Inseparability from the inseparable

But then there is a problem with the omnipresence and omniscience attributed to God. If there is a God who indeed fits these typically recounted qualities, then it is actually literally impossible for a person to be at all separated from such deity. A person might feel as if they were so separated, but would have to, upon reflection, know that either they were naetheless in constant contact with the God from whom separation was supposed, or that this God was in fact not omnipresent, not omniscient, and so not 'God' after all. Simply put, a person could not be aware that an omniscient God exists and without at the same time knowing that such being was always with that person; and so it is knowledge of the existence of an omniscient being which, in essence, makes one be with that being.

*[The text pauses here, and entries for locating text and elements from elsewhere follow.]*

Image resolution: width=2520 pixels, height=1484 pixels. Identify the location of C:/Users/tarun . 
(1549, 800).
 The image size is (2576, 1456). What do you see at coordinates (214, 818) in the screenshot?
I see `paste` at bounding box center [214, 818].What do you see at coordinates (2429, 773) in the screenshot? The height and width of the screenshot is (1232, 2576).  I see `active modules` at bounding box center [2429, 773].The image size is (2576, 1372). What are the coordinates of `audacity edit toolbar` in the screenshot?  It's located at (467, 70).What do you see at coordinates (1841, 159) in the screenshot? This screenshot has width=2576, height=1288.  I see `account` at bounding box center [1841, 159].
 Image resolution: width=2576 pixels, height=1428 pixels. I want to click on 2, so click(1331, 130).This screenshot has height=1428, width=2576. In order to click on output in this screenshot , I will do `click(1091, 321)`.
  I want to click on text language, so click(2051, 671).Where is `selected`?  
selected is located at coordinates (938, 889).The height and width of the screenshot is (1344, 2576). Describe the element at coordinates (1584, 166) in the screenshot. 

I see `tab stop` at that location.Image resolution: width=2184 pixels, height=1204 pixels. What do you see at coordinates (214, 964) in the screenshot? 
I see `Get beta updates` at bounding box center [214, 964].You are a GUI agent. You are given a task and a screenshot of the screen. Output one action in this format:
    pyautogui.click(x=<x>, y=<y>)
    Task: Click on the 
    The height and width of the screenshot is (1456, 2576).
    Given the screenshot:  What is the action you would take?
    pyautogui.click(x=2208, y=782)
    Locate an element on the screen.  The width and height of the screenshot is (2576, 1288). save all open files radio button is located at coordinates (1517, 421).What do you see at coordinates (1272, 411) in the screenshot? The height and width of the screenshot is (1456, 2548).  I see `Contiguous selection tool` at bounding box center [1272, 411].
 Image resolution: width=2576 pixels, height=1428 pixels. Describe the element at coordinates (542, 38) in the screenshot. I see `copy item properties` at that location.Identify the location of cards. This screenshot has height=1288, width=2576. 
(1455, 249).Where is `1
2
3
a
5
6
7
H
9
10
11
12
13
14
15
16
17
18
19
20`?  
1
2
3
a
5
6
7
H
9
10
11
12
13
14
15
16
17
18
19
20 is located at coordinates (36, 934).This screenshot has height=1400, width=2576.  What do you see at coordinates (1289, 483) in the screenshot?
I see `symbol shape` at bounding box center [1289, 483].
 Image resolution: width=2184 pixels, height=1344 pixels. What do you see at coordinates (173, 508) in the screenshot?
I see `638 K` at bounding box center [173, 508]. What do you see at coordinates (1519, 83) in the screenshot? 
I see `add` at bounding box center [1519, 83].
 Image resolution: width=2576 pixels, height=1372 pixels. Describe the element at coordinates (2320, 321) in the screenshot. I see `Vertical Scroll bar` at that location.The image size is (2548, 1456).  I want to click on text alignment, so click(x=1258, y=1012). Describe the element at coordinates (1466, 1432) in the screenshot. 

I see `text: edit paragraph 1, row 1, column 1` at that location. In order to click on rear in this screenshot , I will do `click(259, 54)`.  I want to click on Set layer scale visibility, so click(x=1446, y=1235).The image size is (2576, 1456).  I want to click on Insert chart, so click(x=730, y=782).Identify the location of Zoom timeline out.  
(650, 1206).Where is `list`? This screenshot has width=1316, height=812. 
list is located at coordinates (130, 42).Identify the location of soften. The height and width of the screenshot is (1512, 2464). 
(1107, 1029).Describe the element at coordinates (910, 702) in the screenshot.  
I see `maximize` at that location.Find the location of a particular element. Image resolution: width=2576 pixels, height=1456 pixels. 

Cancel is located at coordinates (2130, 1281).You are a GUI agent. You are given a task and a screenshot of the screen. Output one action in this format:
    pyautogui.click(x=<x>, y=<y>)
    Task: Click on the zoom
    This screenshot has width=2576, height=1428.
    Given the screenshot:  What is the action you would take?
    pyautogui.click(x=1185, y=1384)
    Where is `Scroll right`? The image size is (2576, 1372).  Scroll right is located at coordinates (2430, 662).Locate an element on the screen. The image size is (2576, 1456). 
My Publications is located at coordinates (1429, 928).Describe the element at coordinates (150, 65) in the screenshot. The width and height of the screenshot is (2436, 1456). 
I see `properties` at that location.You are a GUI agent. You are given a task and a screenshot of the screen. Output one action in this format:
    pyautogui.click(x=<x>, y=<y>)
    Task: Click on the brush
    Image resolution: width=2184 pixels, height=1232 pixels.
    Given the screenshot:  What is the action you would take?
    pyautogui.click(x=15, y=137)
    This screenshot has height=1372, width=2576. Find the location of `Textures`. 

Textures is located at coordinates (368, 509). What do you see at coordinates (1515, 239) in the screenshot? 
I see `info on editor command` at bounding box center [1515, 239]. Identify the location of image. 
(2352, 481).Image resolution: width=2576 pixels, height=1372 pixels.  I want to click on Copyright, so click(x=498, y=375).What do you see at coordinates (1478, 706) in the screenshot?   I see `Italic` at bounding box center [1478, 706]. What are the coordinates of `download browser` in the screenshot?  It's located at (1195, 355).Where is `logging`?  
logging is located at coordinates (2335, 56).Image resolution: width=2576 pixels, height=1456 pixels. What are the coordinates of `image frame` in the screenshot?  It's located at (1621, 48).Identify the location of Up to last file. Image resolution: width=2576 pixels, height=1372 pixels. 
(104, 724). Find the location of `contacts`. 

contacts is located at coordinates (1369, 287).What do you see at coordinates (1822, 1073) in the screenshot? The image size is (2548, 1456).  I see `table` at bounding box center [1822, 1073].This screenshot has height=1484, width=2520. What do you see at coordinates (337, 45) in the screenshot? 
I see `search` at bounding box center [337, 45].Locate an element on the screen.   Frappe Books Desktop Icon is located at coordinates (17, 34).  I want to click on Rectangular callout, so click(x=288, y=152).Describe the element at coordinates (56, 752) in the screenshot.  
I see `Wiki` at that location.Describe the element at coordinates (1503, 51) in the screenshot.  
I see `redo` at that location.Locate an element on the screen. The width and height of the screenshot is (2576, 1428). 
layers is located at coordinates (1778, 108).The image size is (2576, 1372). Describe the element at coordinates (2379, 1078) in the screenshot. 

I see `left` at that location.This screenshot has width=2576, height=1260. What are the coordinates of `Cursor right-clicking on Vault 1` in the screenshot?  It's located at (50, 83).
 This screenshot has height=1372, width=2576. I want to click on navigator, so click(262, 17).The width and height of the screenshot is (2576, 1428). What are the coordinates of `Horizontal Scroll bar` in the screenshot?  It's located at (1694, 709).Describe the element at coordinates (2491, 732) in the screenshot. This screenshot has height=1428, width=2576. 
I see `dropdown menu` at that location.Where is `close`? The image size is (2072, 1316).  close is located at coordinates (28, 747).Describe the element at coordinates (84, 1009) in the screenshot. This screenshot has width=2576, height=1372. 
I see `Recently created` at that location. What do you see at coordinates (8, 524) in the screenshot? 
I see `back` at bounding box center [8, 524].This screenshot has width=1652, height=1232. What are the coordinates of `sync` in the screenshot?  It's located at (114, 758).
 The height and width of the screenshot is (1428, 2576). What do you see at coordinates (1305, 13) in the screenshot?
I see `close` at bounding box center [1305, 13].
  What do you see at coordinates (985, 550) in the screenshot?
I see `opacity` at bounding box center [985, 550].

And upon even deeper reflection an even more substantial issue arises, that being the sustenance of all things in any metaphysical form. For the continued existence of sense of a meaningful personal existence -- as a soul, apart from the body -- would be a miraculous thing; and the sustainment of that condition for even hours or days, much less millennia or an eternity, would be an even greater miracle in its triumph over entropy. And so, if we discover ourselves existing 'after death' at all, it is necessarily because some entity with sufficient power and intellect is bothering to busy itself with the task of our postmortem sustenance. Hence, we can not then be separate from our Creator, because we would exist entirely as a product of our Creator's continued willing of our existence. Even if men were stripped of their faculties in some afterlife and became unaware that this was so, it would still necessarily be the underlying case. To return momentarily to our earlier example, it is as though everything that exists after death is broccoli, that the wandering spirit of the unbeliever is made of broccoli, and yet we insist that this spirit has no contact whatsoever with broccoli.

Which brings us roundly to the theological model proposed by Pandeism (and to a lesser extent Pantheism generally), and some other variations within that realm of thought. Remembering that we are at bottom made up of electrons and protons and neutrons, and the charges and forces which sustain them, Pandeism proposes that our Universe exists at all because our Creator became it, chose to spend a Universe's lifetime existing as it for the propose of experiencing existence through it. And if this be the case, than two points flow therefrom. Firstly, that our sustainment now is every bit as miraculous and intercessory as any postmortem sustainment would or could be. And secondly, that we can never be 'separate' from our Creator, because we are, then, of our Creator, fragments of an All in which we are already eternally bound up.